• _Task item_:
Every line below should be duplicated exactly.

= = = =

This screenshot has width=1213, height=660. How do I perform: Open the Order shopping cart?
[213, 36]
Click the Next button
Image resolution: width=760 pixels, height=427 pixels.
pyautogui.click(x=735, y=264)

= = = =

• _Exercise result_:
This screenshot has width=1213, height=660. How do I perform: Open the Order shopping cart?
[213, 36]
Click the Next button
Image resolution: width=760 pixels, height=427 pixels.
pyautogui.click(x=735, y=264)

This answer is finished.